• [Data for this exercise]
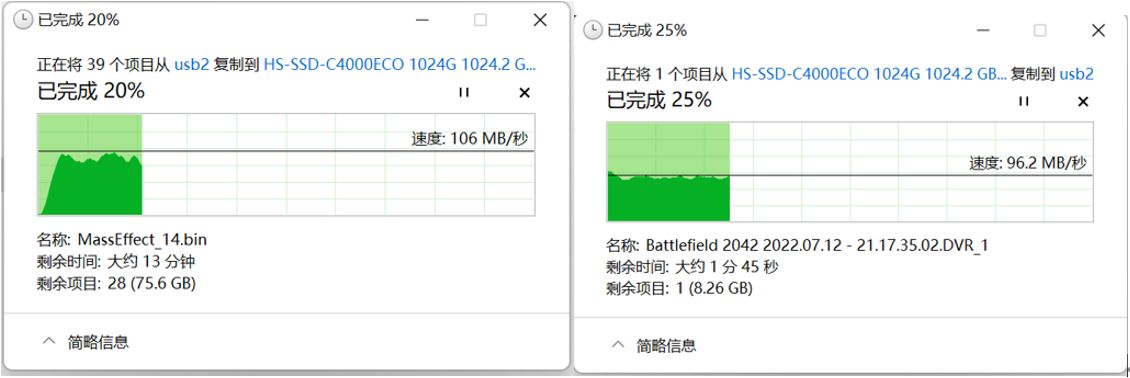Screen dimensions: 1130x378
Task: Close the 20% complete copy window
Action: (540, 20)
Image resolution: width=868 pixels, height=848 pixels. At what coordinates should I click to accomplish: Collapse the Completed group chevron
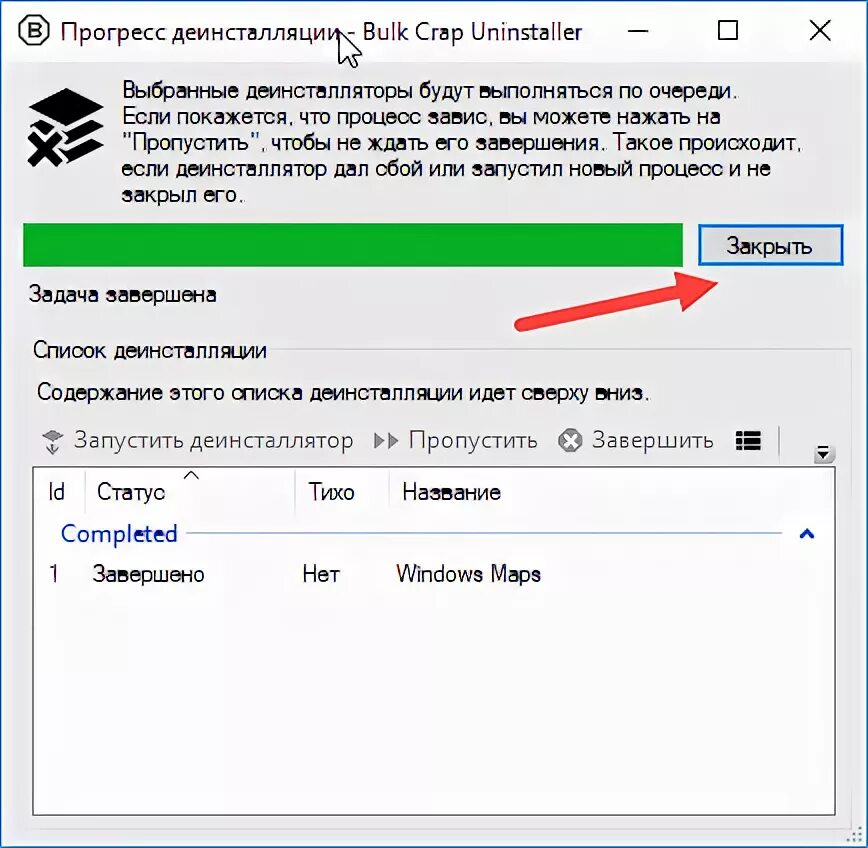pos(807,534)
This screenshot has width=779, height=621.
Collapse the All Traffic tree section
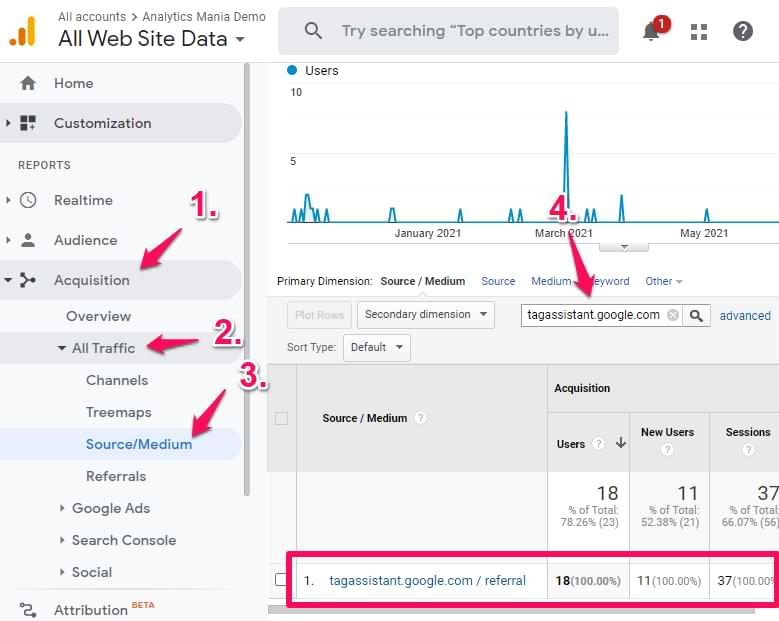[x=62, y=348]
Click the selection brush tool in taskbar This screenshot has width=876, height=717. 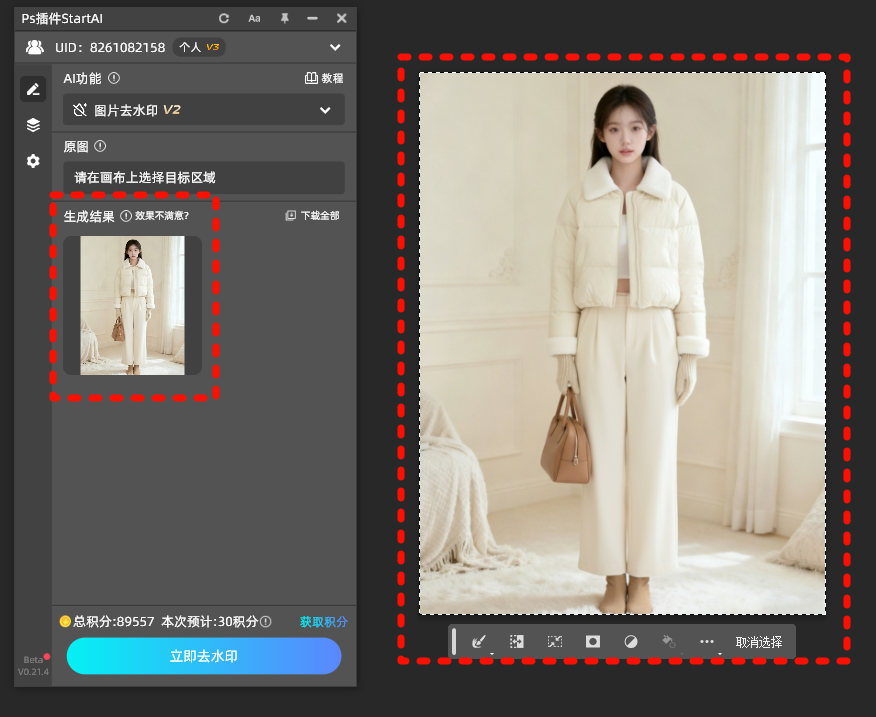478,642
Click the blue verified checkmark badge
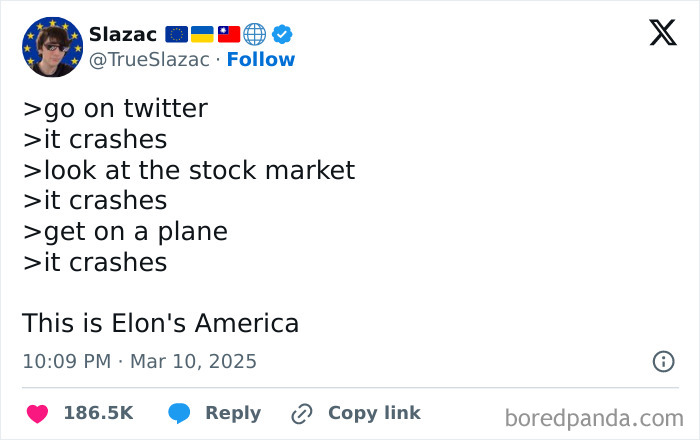 click(x=282, y=34)
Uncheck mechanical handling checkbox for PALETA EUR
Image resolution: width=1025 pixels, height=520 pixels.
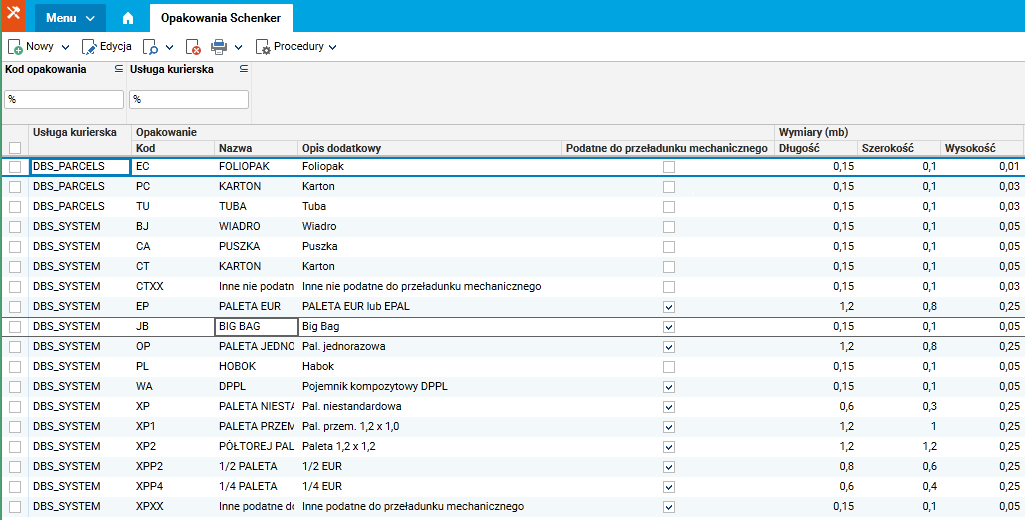click(669, 307)
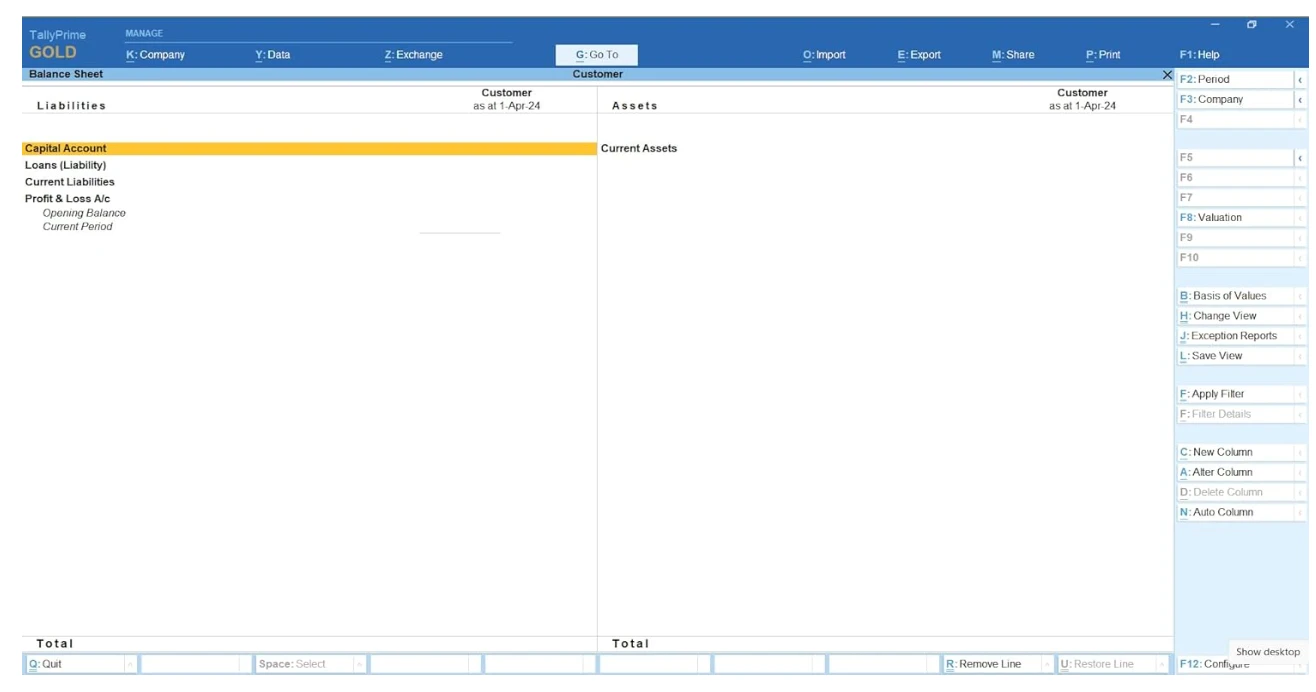
Task: Open the G: Go To search box
Action: coord(597,55)
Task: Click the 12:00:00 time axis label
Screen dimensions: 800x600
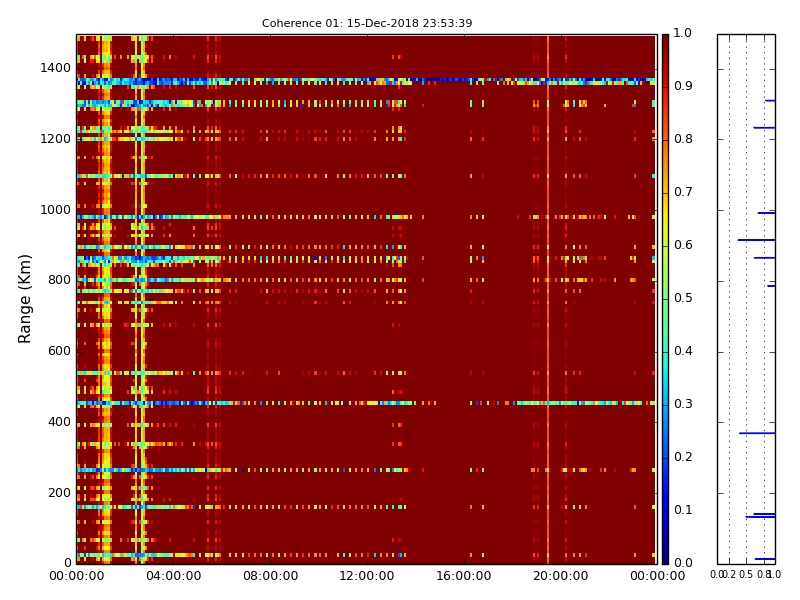Action: [367, 577]
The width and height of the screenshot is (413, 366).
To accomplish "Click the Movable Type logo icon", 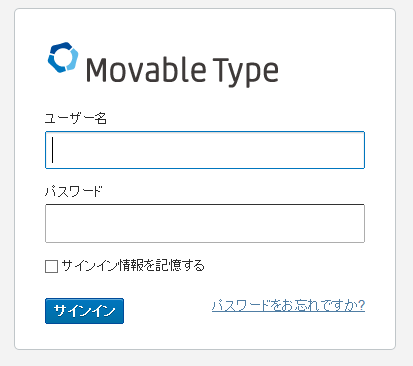I will pos(63,57).
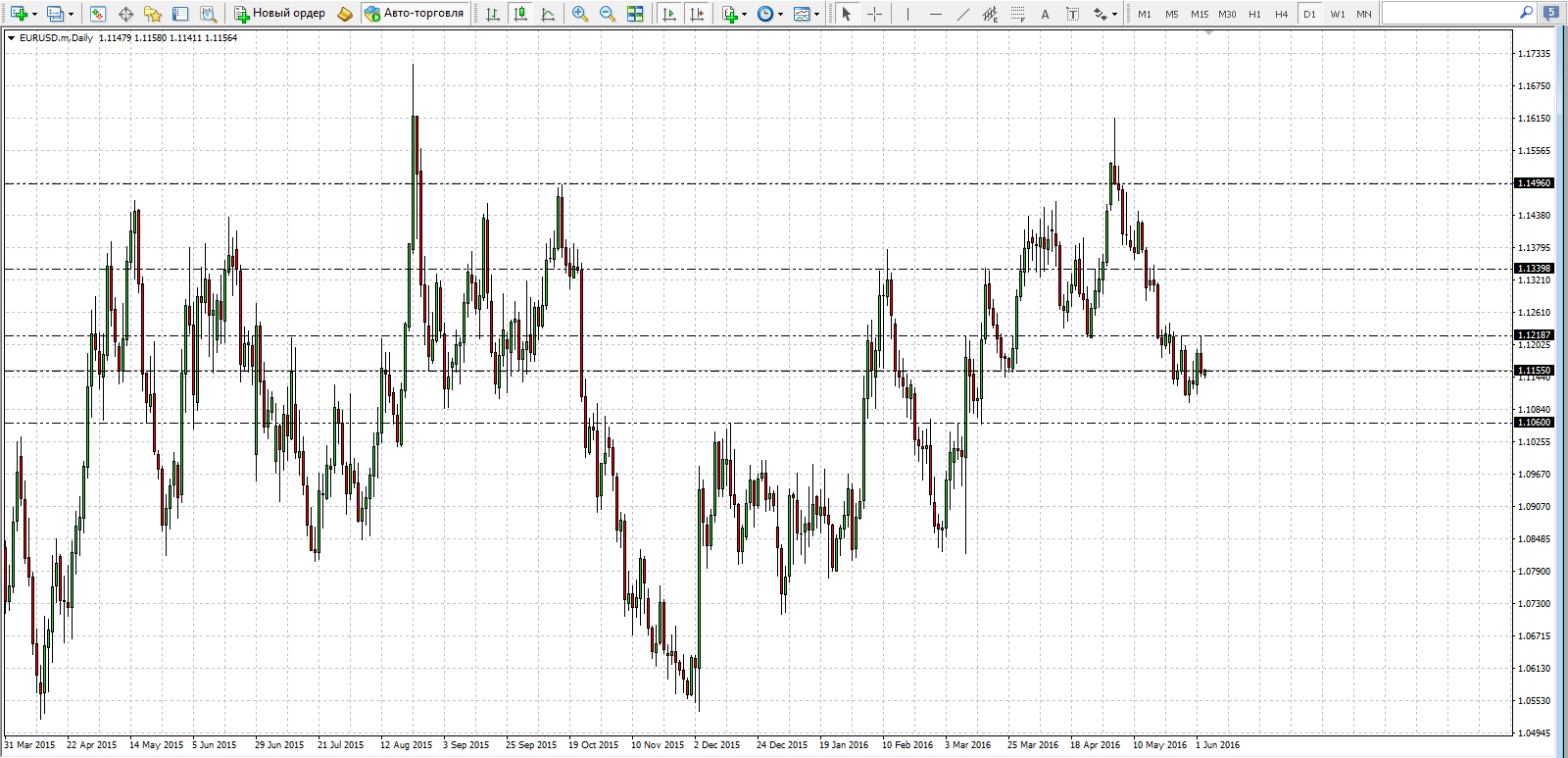The image size is (1568, 758).
Task: Expand the Templates dropdown arrow
Action: pos(816,15)
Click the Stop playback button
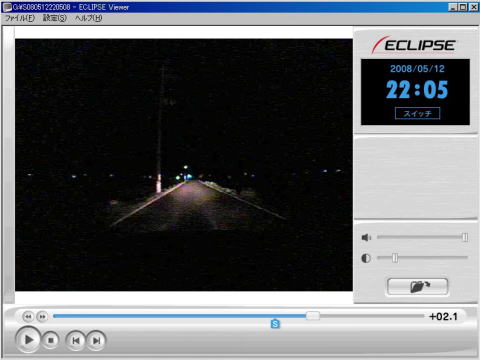The height and width of the screenshot is (360, 480). point(51,341)
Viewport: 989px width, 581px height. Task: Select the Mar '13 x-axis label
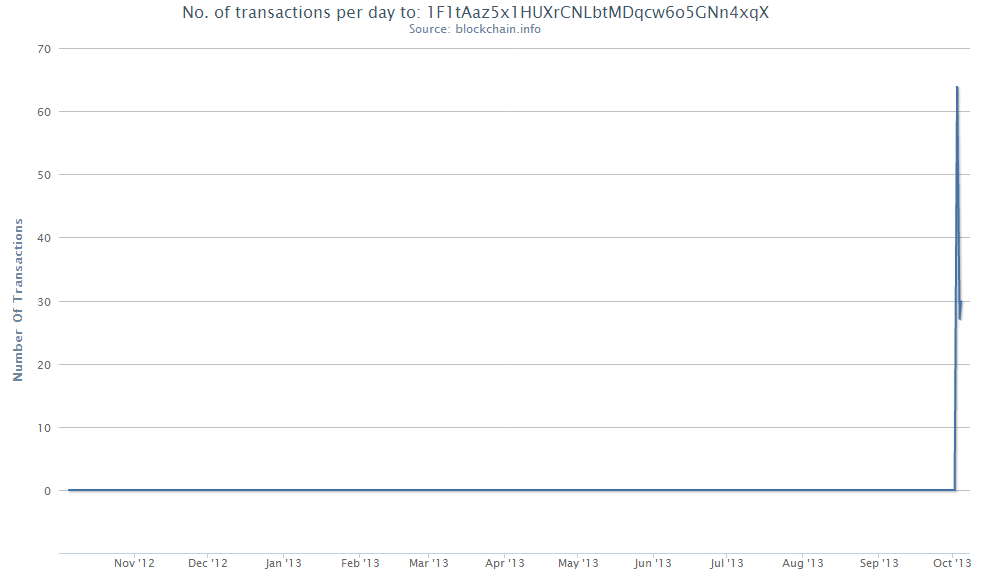point(428,563)
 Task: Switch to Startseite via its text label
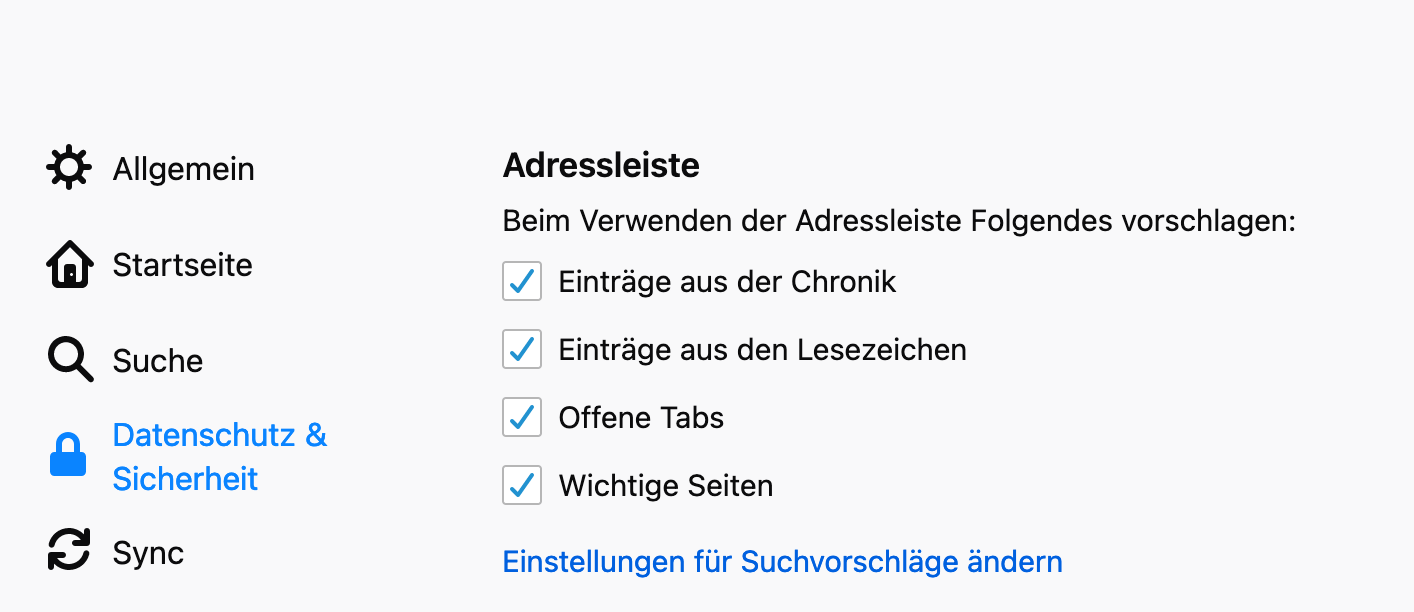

• [Work instructions]
Look above for the line with "Click the blue verified checkmark badge" and the line with "Task: Click the 12:00:00 time axis label", then copy exactly the lines from the first through the second, both kept, with no pictures.

• [Output for this task]
Click the blue verified checkmark badge
 click(x=282, y=34)
Uncheck mechanical handling checkbox for PALETA EUR
Image resolution: width=1025 pixels, height=520 pixels.
click(669, 307)
Task: Open the G: Go To search box
Action: coord(597,55)
Task: Click the 12:00:00 time axis label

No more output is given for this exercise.